The Fakers at Your Church

How many, how many, how many . . . drawing numbers into church worship services is a big ticket these days. The church growth picture includes all kinds of facets. And here’s another: Coaching to help unbelievers successfully participate in church worship services. This from the Chicago Tribune in an article titled, The Faker: A heavenly deception.

The writer likens pastors to restaurant maitre d’s and bartenders: They see a lot going on under the metaphorical table but they remain as quiet as a church mouse—at least in public. He says pastors give a free pass to Fakers in the local church. Fakers attend not because they want to, but because they have to out of necessity or politeness or who knows why. Fakers can sit in the local church without even a small challenge from the church's shepherds to get serious about doing business with God. That’s quite an indictment against today’s church leaders, isn’t it?

 

The Faker says several moves will successfully pull off the deception:

  • Dress not to impress but to blend in. (This is dubious wisdom, because the writer urges women to guard their hem lines and says men should wear a dark business suits or navy blazers and khaki pants. Really.

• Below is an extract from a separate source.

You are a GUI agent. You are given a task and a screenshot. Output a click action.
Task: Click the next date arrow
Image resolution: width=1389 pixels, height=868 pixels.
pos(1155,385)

Not many churches these days have such a code of attire. Blending in actually might require simply falling out of bed and showing up at church.)

  • Be prepared to wear headgear if needed. Ladies should bring a scarf just in case. Just don’t wear a baseball cap. (I don’t know about this. Can’t recall when I last saw a woman in church wearing a headscarf, or a baseball cap. But a baseball cap on a man seems stylish in some churches.)

  • Always take a program. Scan it to get an idea of the agenda and what’s expected of you. Locate hymnals or prayer books you may need. (Yes, this is good Fakery advice.)

  • Bribe the kids. Offer food or money to get the kiddos to sit still and not reveal that you are Fakers. (Ah yes, very good. Teach your children well.)

  • Get close to the action, but not too close. Don’t sit at the back. Move toward the front so you look more like a regular attender. But don’t go too far to the front because you need to watch others and follow what they do. (The Faker erroneously assumes people who sit at the back have something to hide.)

  • Sit, stand, kneel when everyone else does. If hitting your knees offends you, then cheat. Slide your rear end to the end of the pew, lean your knees toward the floor and then lean your forearms against the pew in front of you. (This is nothing new. I learned this trick as a boy. I just watched the men of the church and got the hang of it pretty quickly.)

  • Accept new things that are done with respect and, usually, in silence. If something is restricted to members of that specific denomination, don’t take part unless you’re eligible to do so. (Must be talking about communion here, but I don't get why the Faker would be sensitive to this. A devoted Faker should consistently demonstrate the sincerity of his fakery, and should have no angst about ethics.)

  • Stay to the very end. Then, slip out the side door. If you must stop, resist saying that you’ll be back next week unless you mean it. (Again, I don’t know why a Faker should be sensitive to this. After all, a Faker’s a Faker, and all is fair game for the Faker's shtick.)

A lot of The Faker's advice is neatly cunning. But it doesn’t work well in churches that have a plurality of good shepherds who know the flock, reach out in meaningful ways to newcomers and lead well from the pulpit and the platform. Still, it's disturbing that Fakers can so easily sit comfortably in many local churches.